Relationship abuse can happen to anyone or any gender. It is never ok and you don’t have to put up with it. If you are being abused, it is not your fault and you are not alone. 
 
There are different kinds of abuse, but it's always about having power and control over the other person. It is useful to recognise the signs of relationship abuse and the below questions might help you with this. 
 
Emotional abuse:
Does the person ever: 
  • belittle you, or put you down?
  • blame you for the abuse or arguments?
  • deny that abuse is happening, or play it down?
  • isolate you from family and friends?
  • stop you going to university or work?
  • make unreasonable demands for your attention?
  • accuse you of flirting or having affairs?
  • tell you what to wear, who to see, where to go, and what to think?
  • control your money, or not give you enough to buy food or other essential things?
 
Psychological abuse:
Does the person ever: 
  • call you names?
  • shout or swear at you?
  • ignore or isolate you?
  • exclude you from meaningful events or activities?
  • threaten to hurt or kill you?
  • destroy things that belong to you?
  • threaten to kill themselves if you don't do what they want?
  • read your emails, texts or letters?
 
Physical abuse:
The person abusing you may hurt you in a number of ways. 
Does the person ever: 
  • slap, hit or punch you?
  • push or shove you?
  • bite or kick you?
  • burn you?
  • choke you or hold you down?
  • throw things?
 
Financial abuse:
Does the person ever: 
  • control how money is spent?
  • give you an “allowance”?
  • deny you direct access to bank accounts, loans or grants?
  • forbid you from working/studying?
  • run up large debts on joint accounts without your permission or take actions that lead to you having bad credit?
  • force you to be involved in fraudulent activity?
  • spend money on themselves but not allow you to do the same?

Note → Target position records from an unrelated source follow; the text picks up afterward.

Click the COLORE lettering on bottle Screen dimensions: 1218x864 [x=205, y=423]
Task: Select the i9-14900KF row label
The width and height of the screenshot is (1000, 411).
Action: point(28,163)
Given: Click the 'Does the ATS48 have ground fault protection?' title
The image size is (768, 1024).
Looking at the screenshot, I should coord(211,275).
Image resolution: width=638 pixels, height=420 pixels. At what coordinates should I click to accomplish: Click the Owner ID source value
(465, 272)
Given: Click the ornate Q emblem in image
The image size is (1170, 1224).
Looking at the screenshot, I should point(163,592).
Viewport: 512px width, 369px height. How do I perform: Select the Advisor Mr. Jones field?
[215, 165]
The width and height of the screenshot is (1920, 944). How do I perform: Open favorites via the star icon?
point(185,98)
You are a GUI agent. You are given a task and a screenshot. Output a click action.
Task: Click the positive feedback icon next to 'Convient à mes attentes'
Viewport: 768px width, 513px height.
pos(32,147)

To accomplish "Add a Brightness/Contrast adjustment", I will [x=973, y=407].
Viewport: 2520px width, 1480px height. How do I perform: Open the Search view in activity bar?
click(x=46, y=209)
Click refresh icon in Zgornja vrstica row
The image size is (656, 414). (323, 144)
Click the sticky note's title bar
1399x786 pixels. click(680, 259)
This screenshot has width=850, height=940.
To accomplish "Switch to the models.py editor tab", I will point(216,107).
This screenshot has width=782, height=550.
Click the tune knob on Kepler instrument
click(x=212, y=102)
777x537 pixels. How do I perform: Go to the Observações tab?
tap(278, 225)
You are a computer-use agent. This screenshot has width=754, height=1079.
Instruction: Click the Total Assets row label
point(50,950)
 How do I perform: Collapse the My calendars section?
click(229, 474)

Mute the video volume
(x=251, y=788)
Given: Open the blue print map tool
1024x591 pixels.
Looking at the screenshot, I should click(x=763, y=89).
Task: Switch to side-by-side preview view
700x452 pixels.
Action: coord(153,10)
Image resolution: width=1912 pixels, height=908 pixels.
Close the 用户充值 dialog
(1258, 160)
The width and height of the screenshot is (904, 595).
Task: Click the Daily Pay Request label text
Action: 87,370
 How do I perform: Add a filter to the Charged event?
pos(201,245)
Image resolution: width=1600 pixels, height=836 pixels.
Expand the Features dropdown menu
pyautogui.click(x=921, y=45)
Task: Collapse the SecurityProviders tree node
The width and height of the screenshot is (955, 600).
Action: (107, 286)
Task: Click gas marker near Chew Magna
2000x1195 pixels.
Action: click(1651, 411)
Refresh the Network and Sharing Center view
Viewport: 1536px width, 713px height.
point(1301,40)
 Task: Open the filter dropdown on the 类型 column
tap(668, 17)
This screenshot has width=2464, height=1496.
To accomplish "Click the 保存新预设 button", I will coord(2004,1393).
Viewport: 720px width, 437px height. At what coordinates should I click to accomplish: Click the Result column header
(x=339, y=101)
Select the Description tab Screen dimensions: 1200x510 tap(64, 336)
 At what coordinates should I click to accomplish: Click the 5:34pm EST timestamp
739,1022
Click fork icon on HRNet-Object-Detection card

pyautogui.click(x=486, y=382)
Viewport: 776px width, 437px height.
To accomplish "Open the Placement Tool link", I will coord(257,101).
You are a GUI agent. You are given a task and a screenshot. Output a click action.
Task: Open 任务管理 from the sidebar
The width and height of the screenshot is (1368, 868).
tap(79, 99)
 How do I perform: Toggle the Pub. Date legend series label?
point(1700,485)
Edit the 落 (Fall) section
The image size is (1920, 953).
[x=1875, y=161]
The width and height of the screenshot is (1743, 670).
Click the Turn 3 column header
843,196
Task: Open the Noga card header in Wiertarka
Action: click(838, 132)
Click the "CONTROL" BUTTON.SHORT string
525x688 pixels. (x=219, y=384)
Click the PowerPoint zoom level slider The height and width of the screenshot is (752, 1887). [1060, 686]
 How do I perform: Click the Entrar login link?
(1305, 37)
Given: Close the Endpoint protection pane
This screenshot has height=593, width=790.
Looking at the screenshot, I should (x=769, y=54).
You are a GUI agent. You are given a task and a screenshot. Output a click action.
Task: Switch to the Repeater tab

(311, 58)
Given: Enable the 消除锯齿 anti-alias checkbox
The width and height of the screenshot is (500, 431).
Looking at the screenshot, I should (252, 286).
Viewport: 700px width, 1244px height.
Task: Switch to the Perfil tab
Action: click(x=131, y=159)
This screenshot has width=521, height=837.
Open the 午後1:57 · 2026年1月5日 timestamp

  • give you presents or pay for things and expect something in return?
 
Controlling and coercive behaviour:
Controlling behaviour is a range of acts designed to make a person subordinate and/or dependent by isolating them from sources of support, exploiting their resources and capacities for personal gain, depriving them of the means needed for independence, resistance and escape and regulating their everyday behaviour. 
 
Coercive behaviour is an act or a pattern of acts of assault, threats, humiliation and intimidation or other abuse that is used to harm, punish, frighten, isolate or create dependence. 
 
Sexual abuse:
There are links and overlap between relationship abuse and the continuum of sexual violence. 
Does the person ever: 
  • touch you in a way you don't want to be touched?
  • make unwanted sexual demands?
  • hurt you during sex?
  • pressure you to have unsafe sex – for example, not using a condom?
  • pressure you to have sex (including with other people)?
  • If someone has sex with you when you don't want to, this is rape, even if you are in a relationship.